**PROBLEM DETAILS**:
Exclude the pictures, then repeat the remaining data exactly.

(Dataset items)
****

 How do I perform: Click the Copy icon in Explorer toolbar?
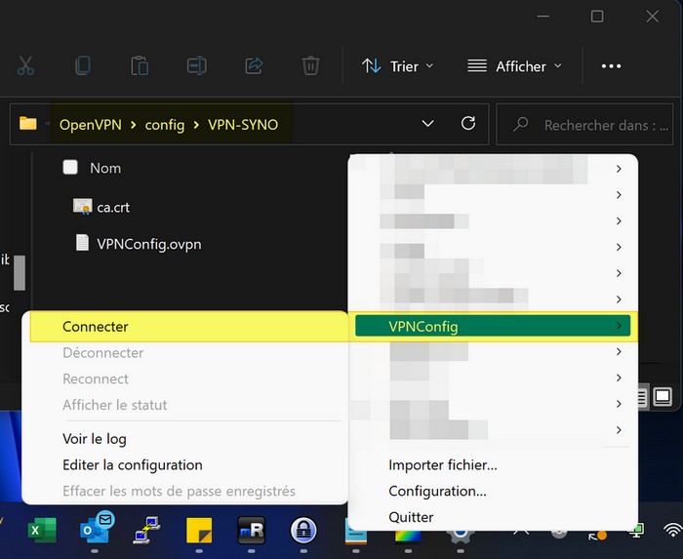click(x=83, y=66)
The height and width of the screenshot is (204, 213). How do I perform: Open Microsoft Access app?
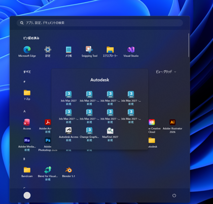(x=27, y=125)
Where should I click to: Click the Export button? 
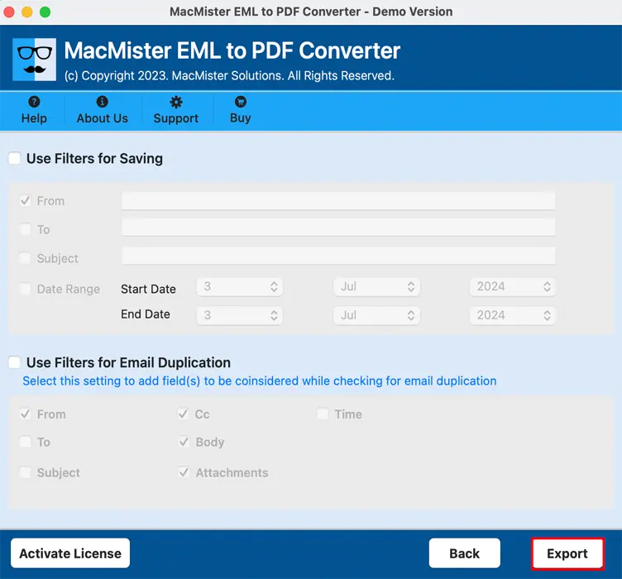coord(567,553)
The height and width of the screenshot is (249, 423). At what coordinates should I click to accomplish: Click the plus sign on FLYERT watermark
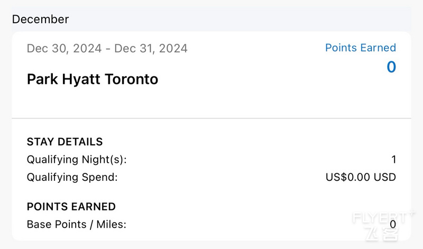click(x=412, y=213)
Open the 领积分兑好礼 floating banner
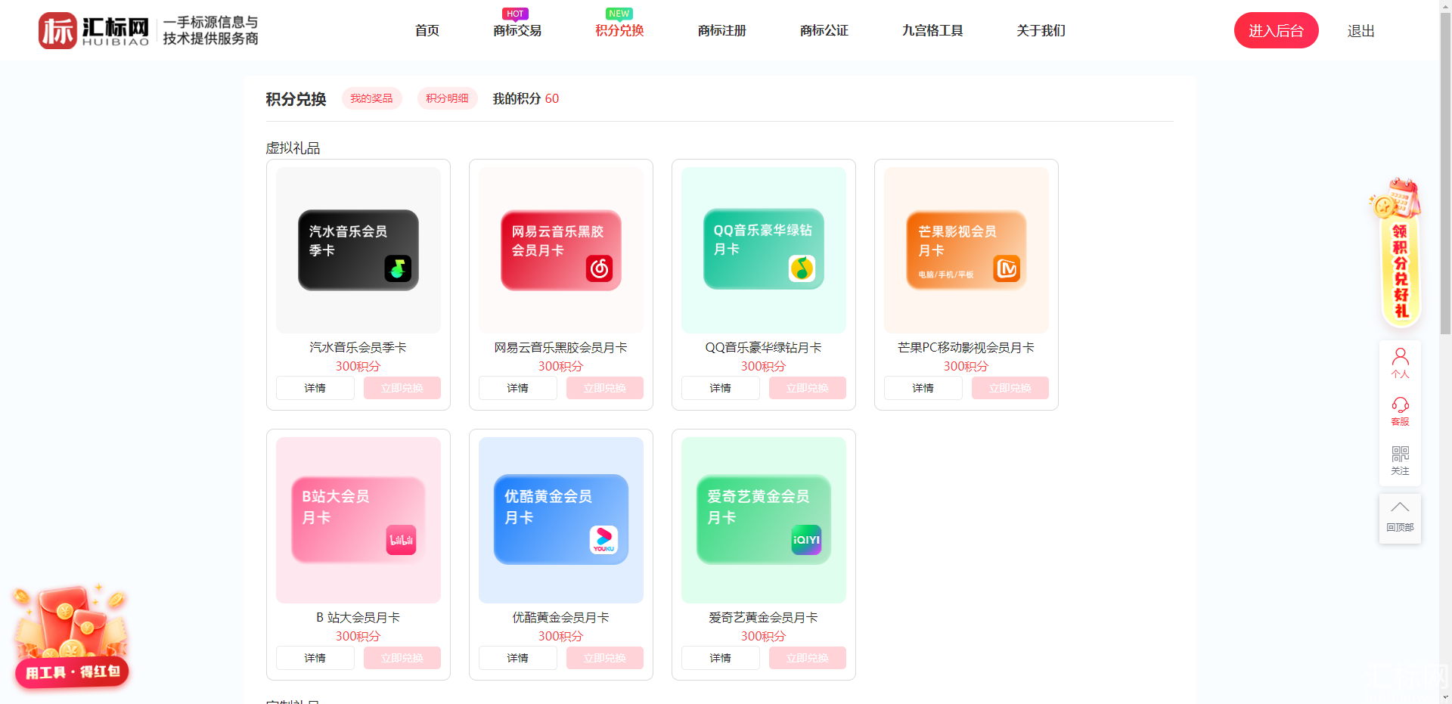1452x704 pixels. 1397,253
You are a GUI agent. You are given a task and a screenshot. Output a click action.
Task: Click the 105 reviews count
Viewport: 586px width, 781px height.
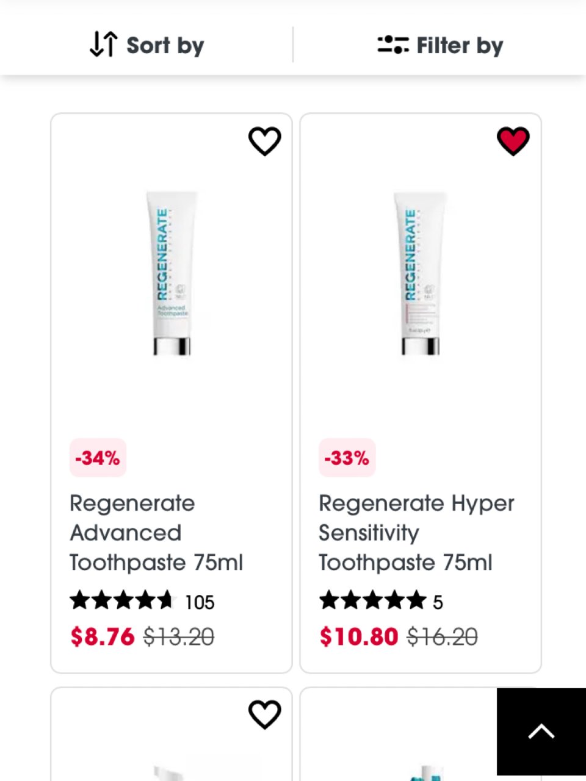click(x=200, y=602)
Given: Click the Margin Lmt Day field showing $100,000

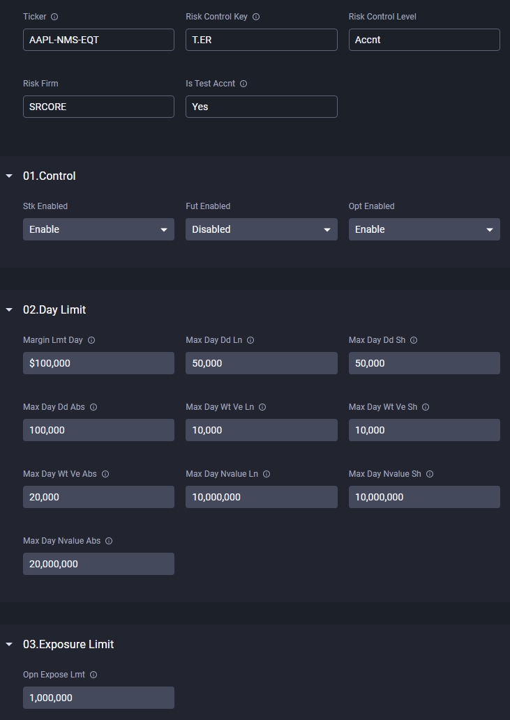Looking at the screenshot, I should [x=98, y=363].
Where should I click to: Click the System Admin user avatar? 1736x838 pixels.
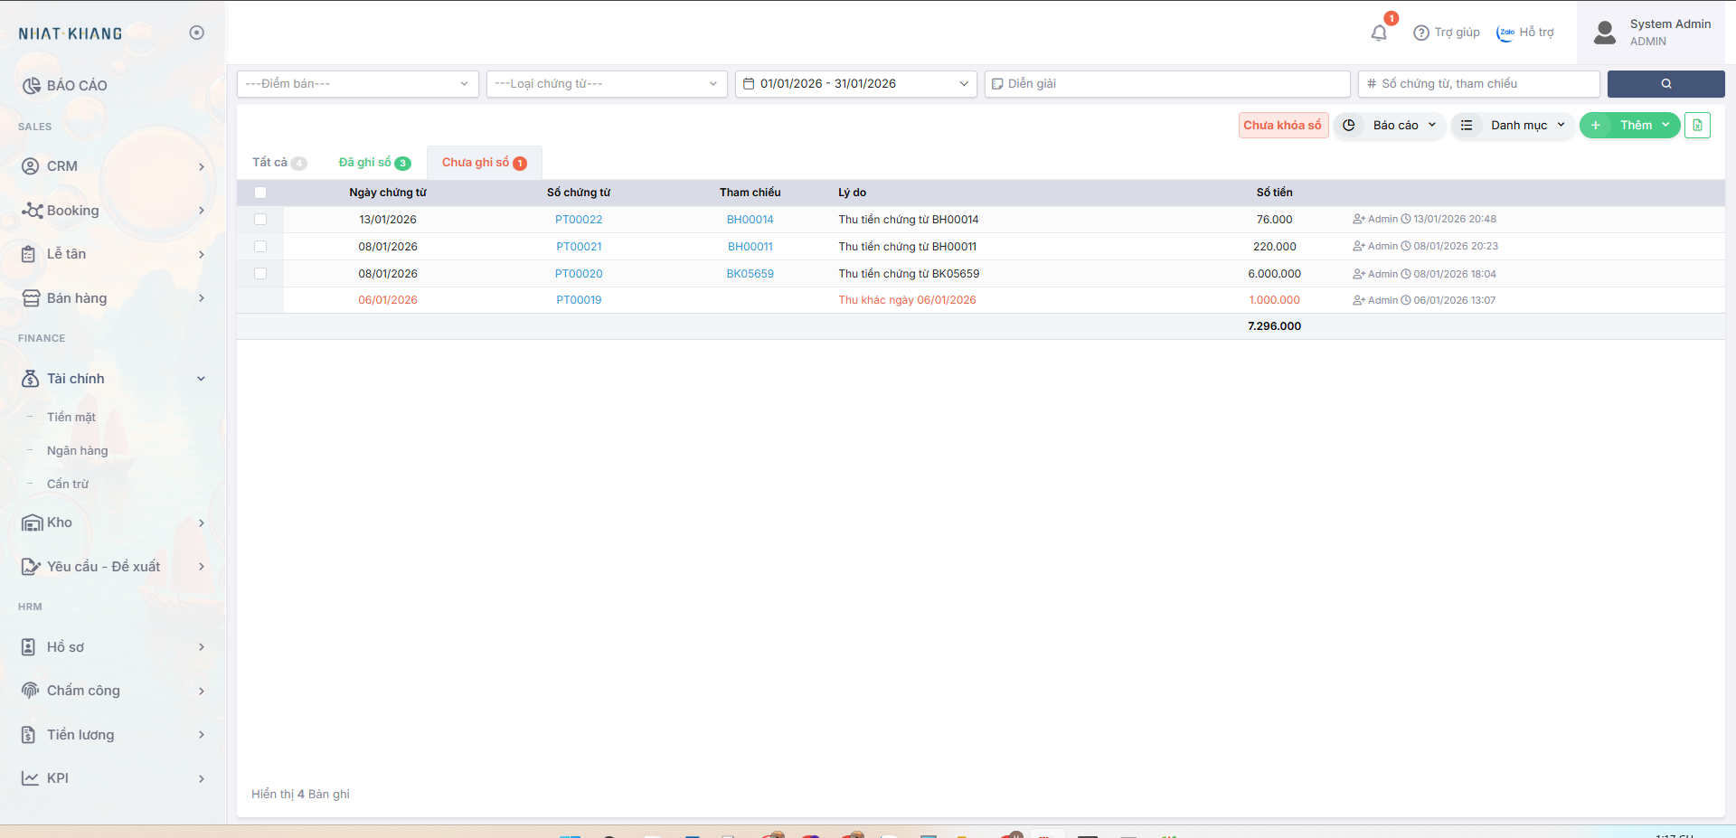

****

**RESPONSE BELOW**:
 How do I perform: Click the Copy icon in Explorer toolbar?
click(x=83, y=66)
The height and width of the screenshot is (204, 213). How do I perform: Open Microsoft Access app?
(x=27, y=125)
Where should I click to: Click the Export button? 
coord(567,553)
The height and width of the screenshot is (249, 423). At what coordinates should I click to accomplish: Click the plus sign on FLYERT watermark
click(x=412, y=213)
Open the 领积分兑好礼 floating banner
1452x704 pixels. 1397,253
You are a GUI agent. You are given a task and a screenshot. Output a click action.
Task: Click the 105 reviews count
Viewport: 586px width, 781px height.
click(x=200, y=602)
Given: Click the Margin Lmt Day field showing $100,000

Looking at the screenshot, I should [x=98, y=363].
Where should I click to: Click the System Admin user avatar? 1736x838 pixels.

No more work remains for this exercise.